B.     PERKEMBANGAN AGAMA BUDHA DI INDONESIA.
Secara umum perkembangan agama budha di Indonesia dapat dibagi menjadi tiga tahap yaitu: zaman Sriwijaya dan Majapahit, masa kolonialisme dan masa sesudah kemerdekaan.
1.      Kerajaan Agama Budha di zaman Kerajaan Sriwijaya dan Majapahit.
Untuk membuktikan keberadaan agama budha pada zaman Sriwijaya dan Majapahit sangat terbatas, namun hal ini dapat dibuktikan dengan adanya peninggalan-peninggalan bersejarah, serta beberapa catatan sejarah dari para peziarah buddhis yang pernah berkunjung ke Indonesia[10]. Pada tahun 414 Masehi, Fa-Hien, seorang bhikku dari Cina pernah berkunjung ke tanah Jawa dan melaporkan bahwa ajaran budha sudah di terapkan oleh sebagian kecil masyarakat Jawa. Pada abad ke-5 Masehi, pemeluk agama Budha di Jawa masih sangat sedikit. Pada abad ke-6 Masehi, agama budha tidak hanya di praktekkan oleh penduduk Jawa, tapi juga memegang peranan penting dalam pemerintahan. Selanjutnya agama budha berkembang pesat di pulau jawa yang dapat di buktikan dengan banyaknya candi buddhis yang menyebar ke seluruh penjuru pulau Jawa. Pada akhir abad ke-8 Masehi atau awal abad ke-9 Masehi, seorang Bhikku dari Khasmir yang bernama Gunadharma datang ke pulau Jawa dan ikut dalam pendirian candi Borobudur[11]

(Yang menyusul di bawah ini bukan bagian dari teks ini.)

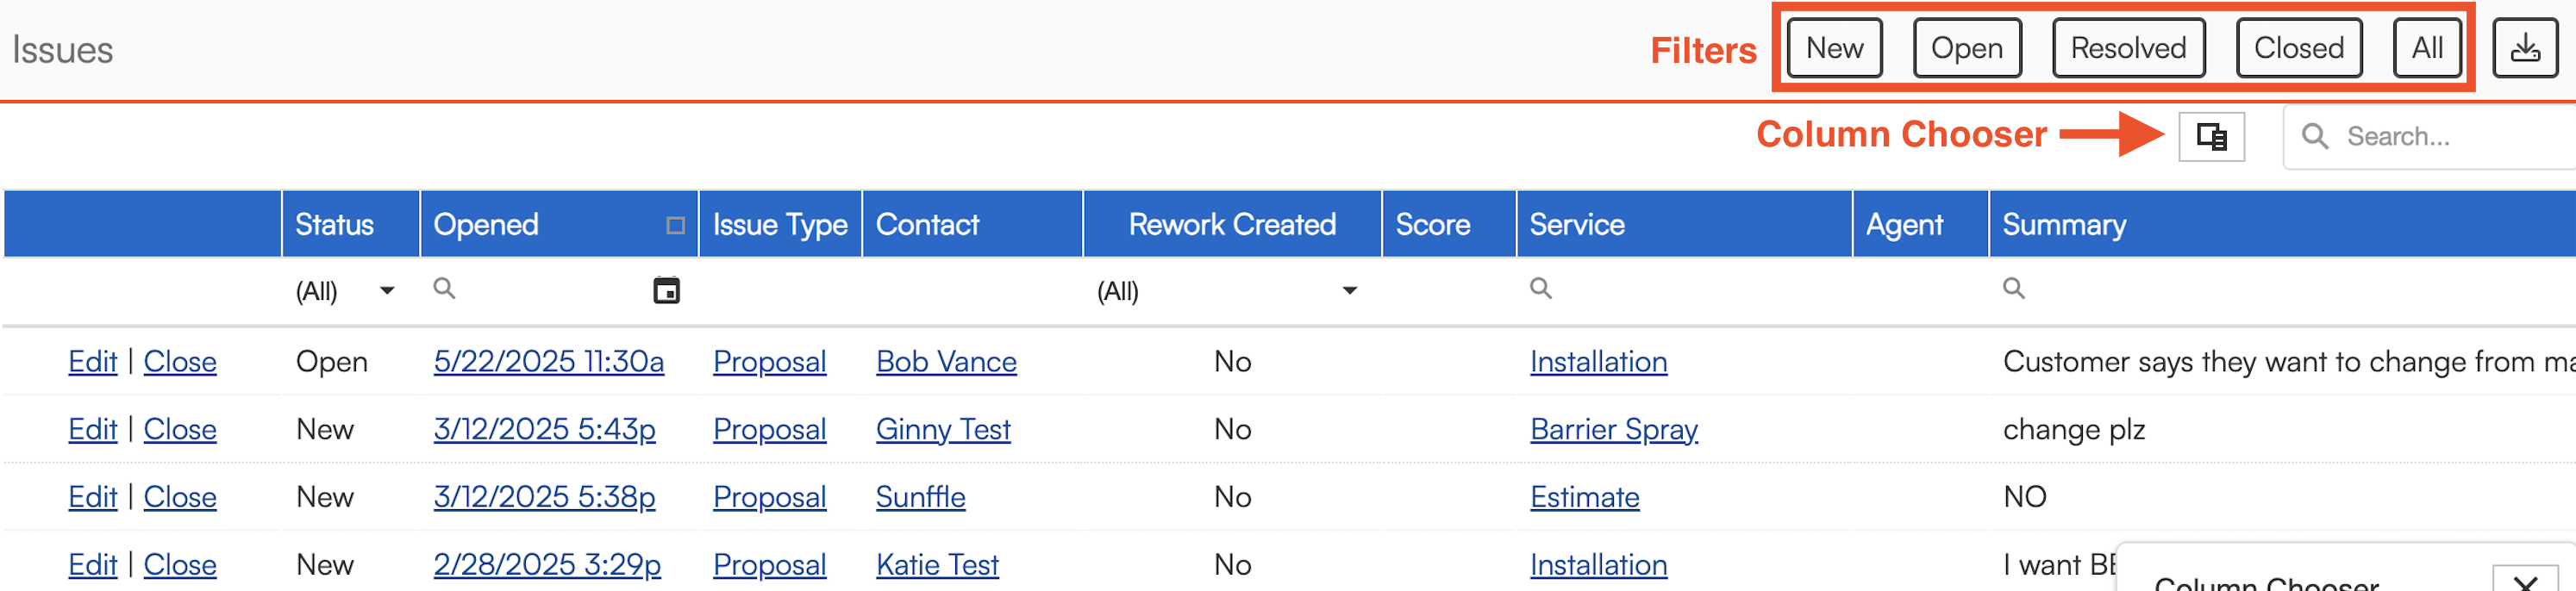The width and height of the screenshot is (2576, 591).
Task: Filter issues by Resolved status
Action: click(2128, 48)
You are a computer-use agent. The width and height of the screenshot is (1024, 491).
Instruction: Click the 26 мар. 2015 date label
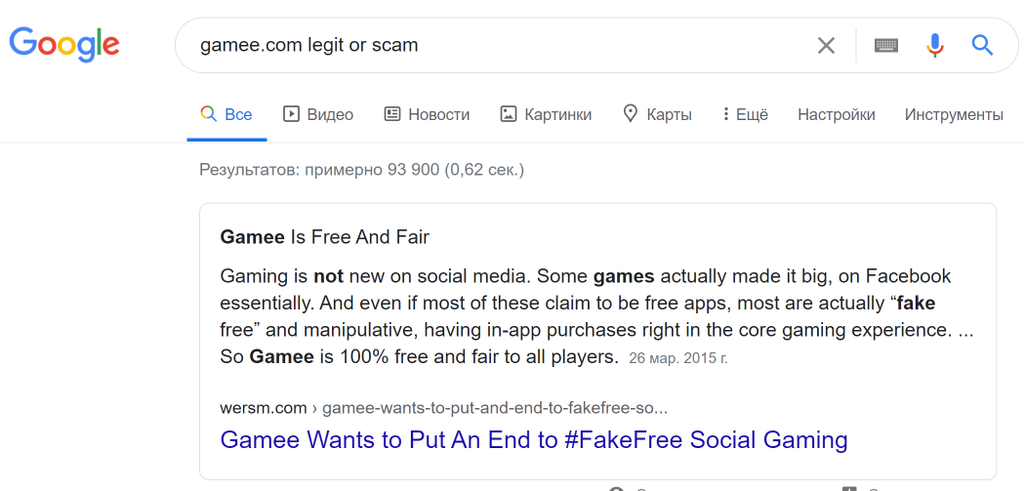(x=678, y=358)
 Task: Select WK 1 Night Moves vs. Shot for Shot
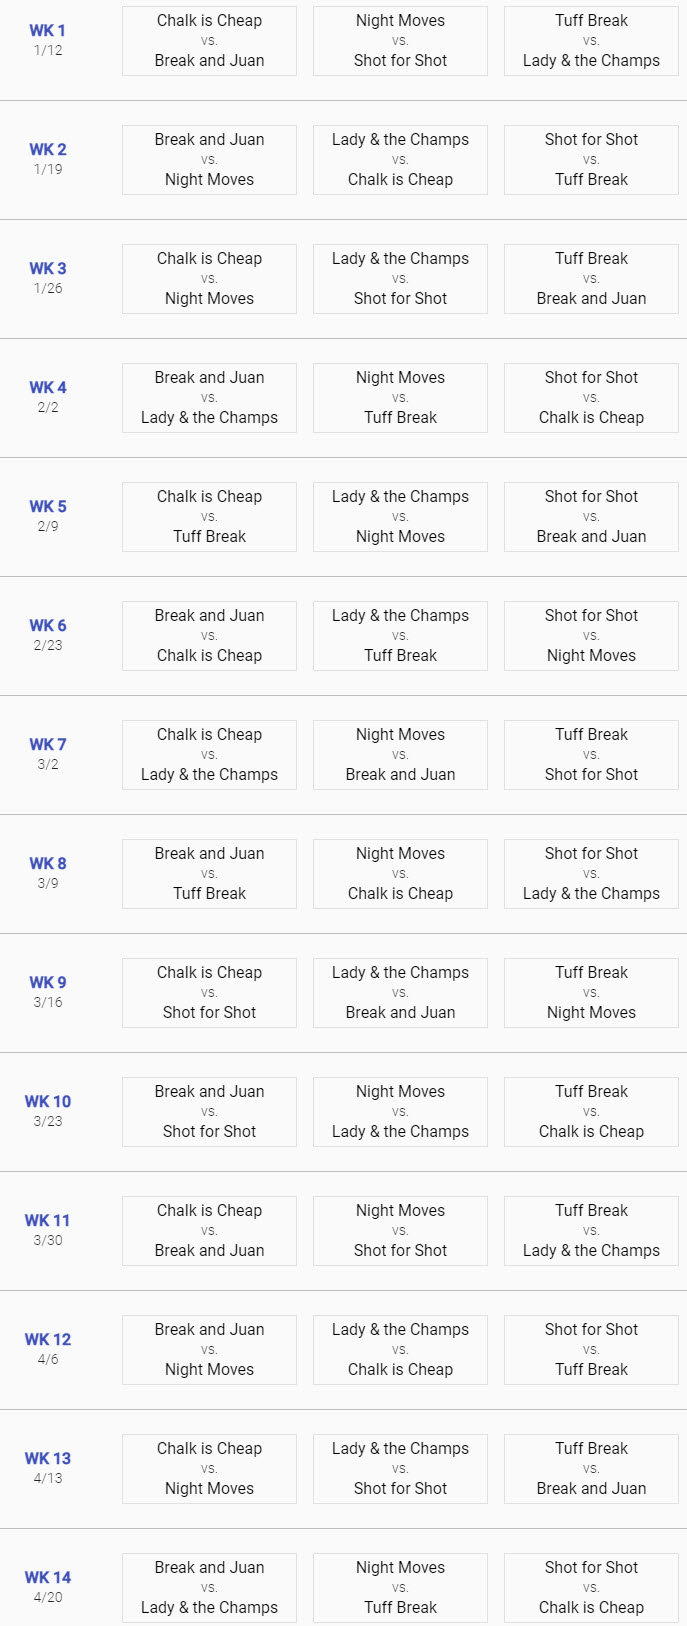tap(400, 41)
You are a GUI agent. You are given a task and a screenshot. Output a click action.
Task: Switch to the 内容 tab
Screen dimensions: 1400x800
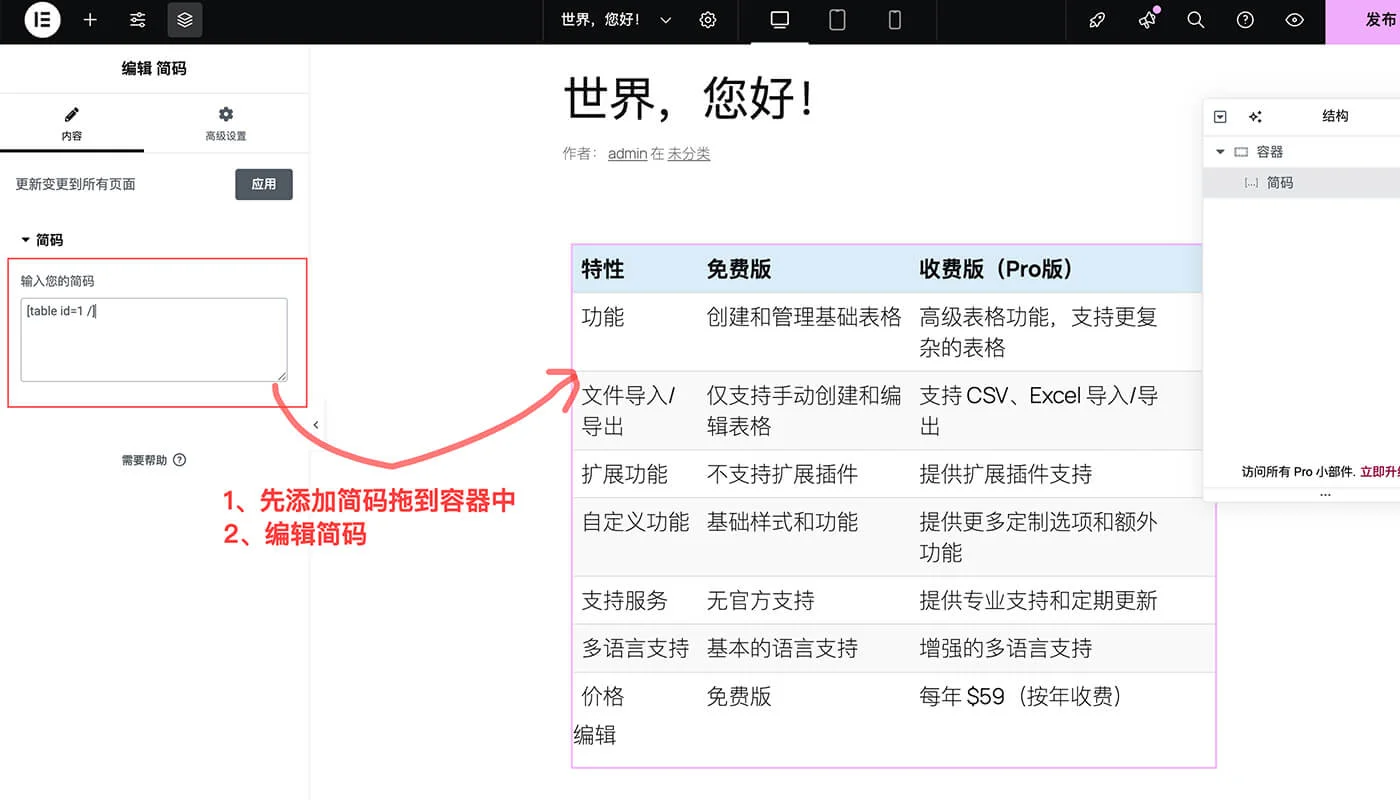click(x=73, y=122)
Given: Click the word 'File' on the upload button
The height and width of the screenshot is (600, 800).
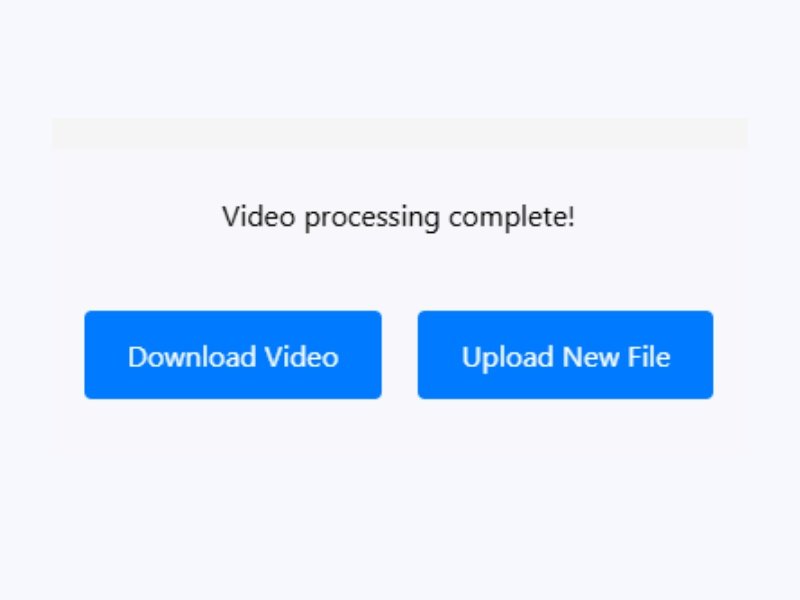Looking at the screenshot, I should 648,356.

2.      Agama Budha pada zaman Kolonial.
Setelah hilangnya dua kerajaan besar, Sriwijaya dan Majapahit, ditambah dengan masuknya agama islam dan kekuatan kolonial, agama budha boleh dikatakan sangat lemah keberadaanya di Indonesia. Meskipun hanya tinggal dalam ingatan dan disampaikan secara turun temurun, namun kepercayaan dan alam pikiran yang berhubungan dengan agama budha masih terpelihara oleh sebagian masyarakat, terutama masyarakat Jawa. Pada masa kolonial agama budha berlembaga pada masyarakat Cina. Seperti dalam majalah “Moestika Dharma” yang terbit pada tahun 1932 diketahui bahwa telah ada organisasi buddhis yang terhimpun dalam “Java Buddhist Association”.
3.      Agama Budha pada Masa Sesudah Kemerdekaan.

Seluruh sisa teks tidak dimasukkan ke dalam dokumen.